Love for Nature and Anthropocentrism

I’ve been thinking a lot lately about the role of feelings in environmental ethics.  Do we need to love nature to be good stewards of the Earth?  What if you don’t even like being outside?  Can you still be an environmentalist?  Can you still act ethically with respect to the environment?

Fortunately, philosopher Katie McShane has answered all of these questions in a short, easy-to-read paper.

Just kidding.  But I have stumbled upon her writing, and it’s good: clear and understandable.  I think I like it too because she is defending some of the older strands in environmental ethics, such as the search for nature’s intrinsic value. This is what got me into environmental philosophy in the first place, and when I learned, just a few weeks ago, that environmental philosophers had abandoned this topic – nay, threw up their hands in exasperation and defeat – I was disheartened because I had really wanted to understand it.  So finding McShane’s voice calling us back to our roots (with, of course, her own criticisms and novel ideas), well, it struck a chord.

I read her article called “Anthropocentrism vs. Nonanthropocentrism: Why Should We Care?”  Briefly, anthropocentrism is the view that nature has value only in that it serves human interests.  Nonanthropocentrism says that nature has value apart from the ways it serves our interests.  Bryan Norton, whose work I have not yet read, has argued that, practically speaking, these two views “converge” on the same policy prescriptions.  In other words, it doesn’t really matter.  And what’s more, there are some downsides with nonanthropocentrism: it’s not popular among the public (most of the volunteers I work with at restoration sites do not buy into it), it’s a radical theory (since most ethical theories outside of environmental ethics are anthropocentric), and it’s theoretically problematic (e.g. it leads to some questionable metaphysical claims about what exists in the world).  Thus…

Only a fool would choose the nonanthropocentric route.

McShane, however, disagrees.  She thinks that the distinction does matter.

Before jettisoning nonathropocentrism…I think it would be useful to think carefully about what exactly we would be giving up.

She thinks we’d be giving up attitudes toward nature – namely, love, respect and awe.  Here’s the reasoning:

Some attitudes that we can take toward a thing are incompatible with thinking that its value is entirely dependent on its satisfaction of our interests.

If we believe in anthropocentrism, we cannot feel love, respect or awe toward nature, because anthropocentrism says that nature has value only insofar as it serves our interests.

Yet these feelings, which might be called “other-centered” feelings, require that we find value apart from our interests.

To love a friend is in part to deny that her value is just a matter of serving your interests.

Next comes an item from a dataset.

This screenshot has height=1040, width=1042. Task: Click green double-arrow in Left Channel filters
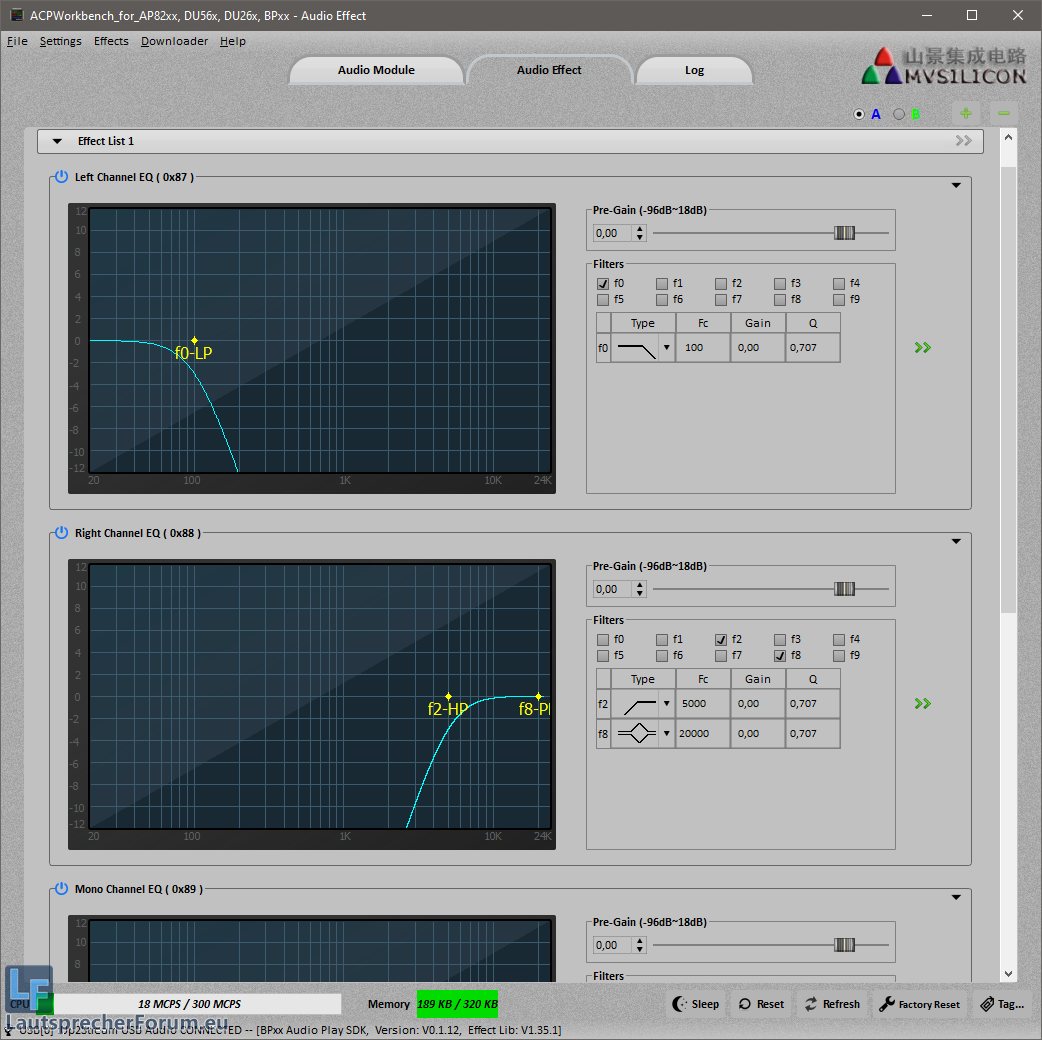pyautogui.click(x=922, y=348)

So a belief in anthropocentrism would prevent us from…loving nature:

If to love something is to think of it as having a kind of value that doesn’t depend on us and our interests, then according to anthropocentrism, to love the natural world is to make a mistake about its value.

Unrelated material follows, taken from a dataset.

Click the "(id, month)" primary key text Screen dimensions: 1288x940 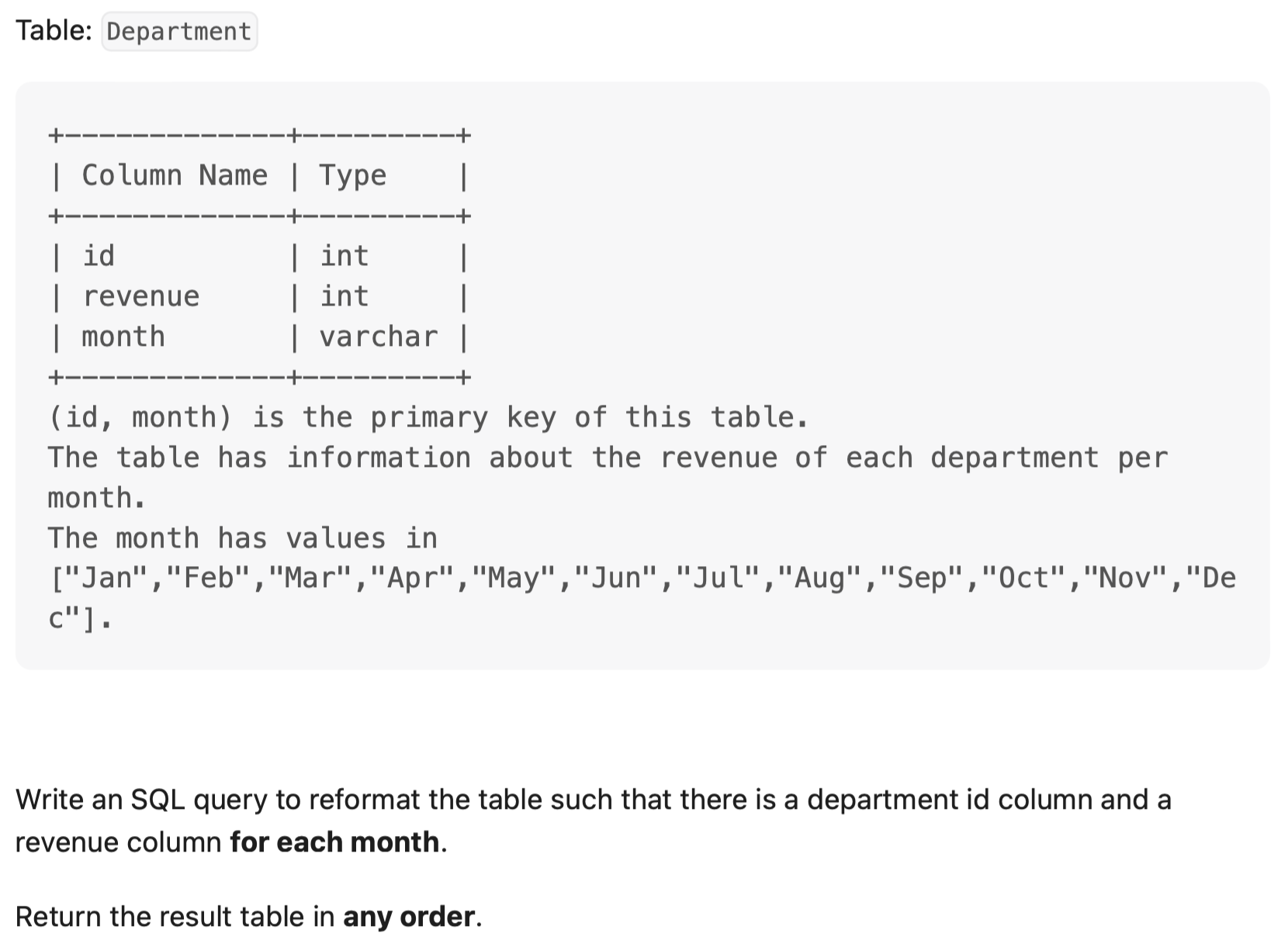[x=140, y=417]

(Notice that anthropocentrism doesn’t result in the same thing as nonanthropocentrism with respect to emotions – i.e. there is not a convergence between the two.  Why?  Because emotions, more so than actions, are closely connected to beliefs: it’s hard feel love for nature unless you also think that nature has value apart from your interests.  On the other hand, you could act as if you believed this to be true.)

McShane doesn’t try to convince us that we ought to have any of these feelings toward nature.  She just wants to show that there are practical effects of adopting an anthropocentric viewpoint.  In the introduction to her article, she writes that, as practical ethicists,

We should demand that there be an issue of practical importance at stake before we commit our time and energy (not to mention journal space, etc.) to addressing a theoretical dispute.  If two theories have exactly the same practical implications, we shouldn’t spend our time worrying about what other differences there might be between them.  What I want to explore here is the question of what counts as a “practical implication” of an ethical theory.

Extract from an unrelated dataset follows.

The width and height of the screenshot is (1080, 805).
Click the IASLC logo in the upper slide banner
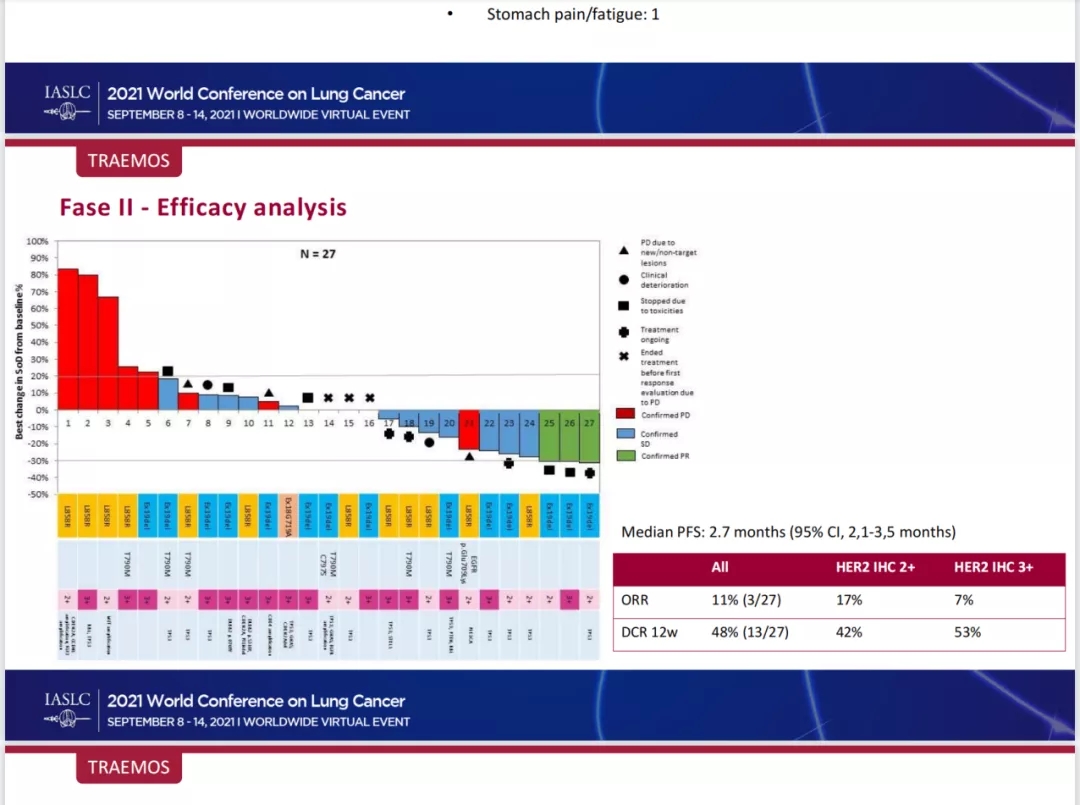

But why are feelings important for ethics?  McShane sketches four reasons.  First, feelings affect actions; they motivate us.  Second, in our evaluations of people’s attitudes, we value genuineness.  For instance, we want our friends to actually like us, not merely pretend that they do.  Third, we care about whether objects deserve certain feelings.  Fourth, when we consider our own moral development, we care about our feelings: are they right?  Are they appropriate?  I find this the most interesting.  McShane writes:

Our moral lives are lived from the inside, in the first person, and from this point of view we have an interest in more than just satisfying the claims that others legitimately make on us.  We care not only about generating properly the ‘outputs’ (actions, behaviors, choices, etc.), but also about the inner life of the being who produces those outputs.